Region dostępny absolutnie dla wszystkich
Berchtesgadener Land to piękna kraina, z której nie będziecie chcieli wyjechać. Ja po każdej wizycie, jeszcze przez tydzień sprawdzałam lokalne oferty pracy. Liczne szlaki dostosowane są do możliwości wszystkich grup wiekowych. Na wybrane szczyty można wjechać kolejką linową lub… autobusem, jak to jest w przypadku Kehlstein. Ale najpiękniejsze widoki oferuje trasa panoramiczna Roßfeldpanoramastraße, na którą też dociera lokalny autobus.

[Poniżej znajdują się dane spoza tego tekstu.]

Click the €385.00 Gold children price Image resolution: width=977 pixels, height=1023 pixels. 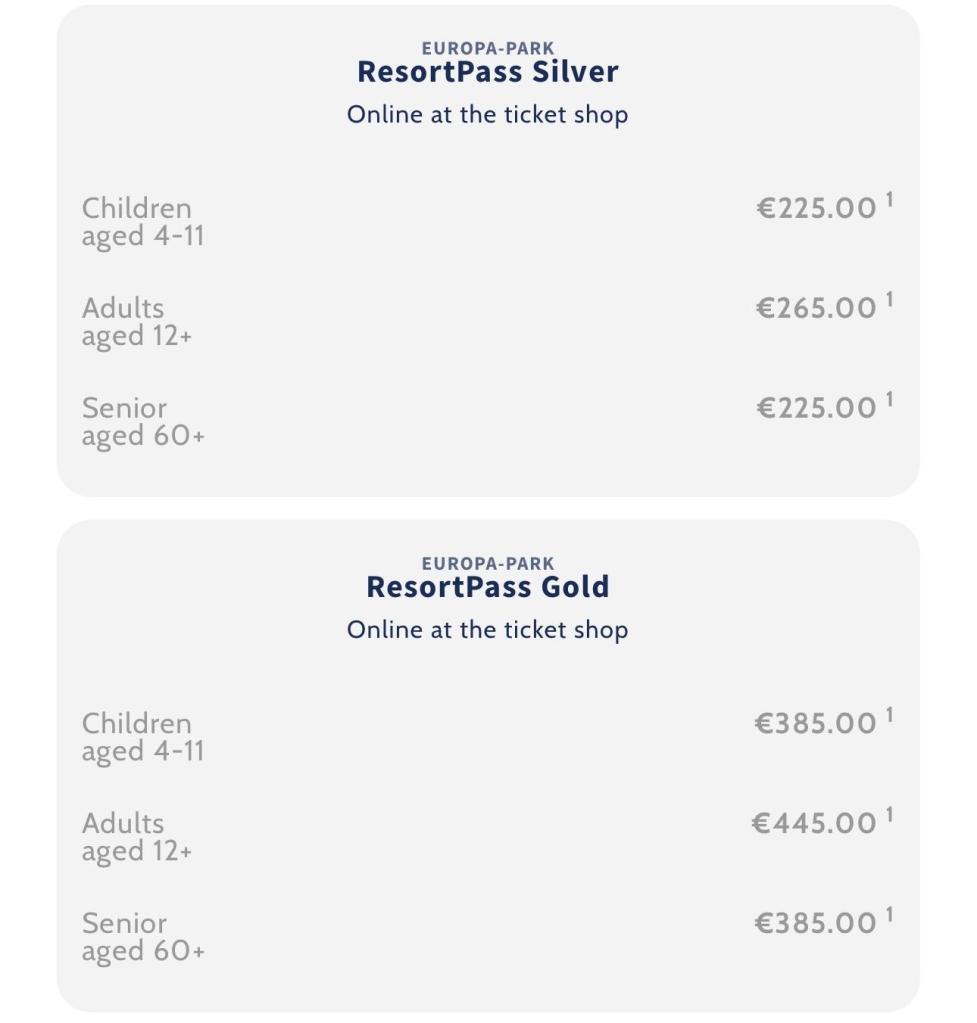coord(815,723)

Łodzią po Królewskim Jeziorze
Jeśli nie szczyty górskie, to może jezioro pośród gór? Wody Königssee (Jezioro Królewskie) mają jakość wody pitnej. Kąpiel jest wprawdzie dozwolona, ale może okazać się nieco chłodna. Lepiej skorzystać z elektrycznych, bezgłośnych łodzi, które wygodnie powiozą do malowniczego zakątka St. Bartholomä lub na przesmyk pomiędzy kolejnym jeziorem, Obersee. Do wędrówki nie trzeba tam zachęcać, wystarczy spojrzeć na zdjęcie.
Deszcz? To nie problem
Na deszczowe dni też jest gotowy program. W regionie są dwie super termy z solanką, każda z zewnętrznym basenem i zachwycającym widokiem na góry. Sól przez wieki stanowiła o bogactwie tego regionu, docenianym przez lokalnych władców, ale też i często marnotrawionym. W Berchtesgaden atrakcyjnie spędzicie czas w zabytkowej kopalni soli, a w Bad Reichenhall w dawnej warzelni. W okolicy są szlaki wzdłuż pozostałości po drewnianych rurociągach dla solanki.
Coś dla duszy i ciała
Berchtesgadener Land słynie ze swoich trunków, lokalnego piwa oraz goryczki, to jest wódki produkowanej z korzeni goryczki (Enzian). O tym, jak zbiera się surowiec do produkcji alkoholu jak i samym procesie jego powstawania można dowiedzieć się od pracowników niewielkiej gorzelni w Berchtesgaden. Na piwo najlepiej wybrać restaurację przy browarze (doskonała kuchnia) lub gospodę w górach.
Najsłynniejszy kościół świata
Wreszcie, warto zerknąć na najbardziej „rozpuzzlowany” kościół świata – parafialną świątynię w Ramsau. Motyw charakterystycznej, cebulastej wieży kościoła na tle Alp Berchtesgadeńskich figuruje na wielu pocztówkach, kalendarzach i pamiątkach.
Mimo, że odwiedziłam Berchtesgadener Land już kilka razy, jest jeszcze wiele rzeczy, które chciałabym zobaczyć, doświadczyć, wiele szlaków, które chciałabym pokonać i wiele smaków, które chciałabym poznać. Udany urlop w tym regionie jest gwarantowany. Zastanawia mnie, czy region ten jest dobrze znany wśród Polaków. Słyszałe/aś o nim?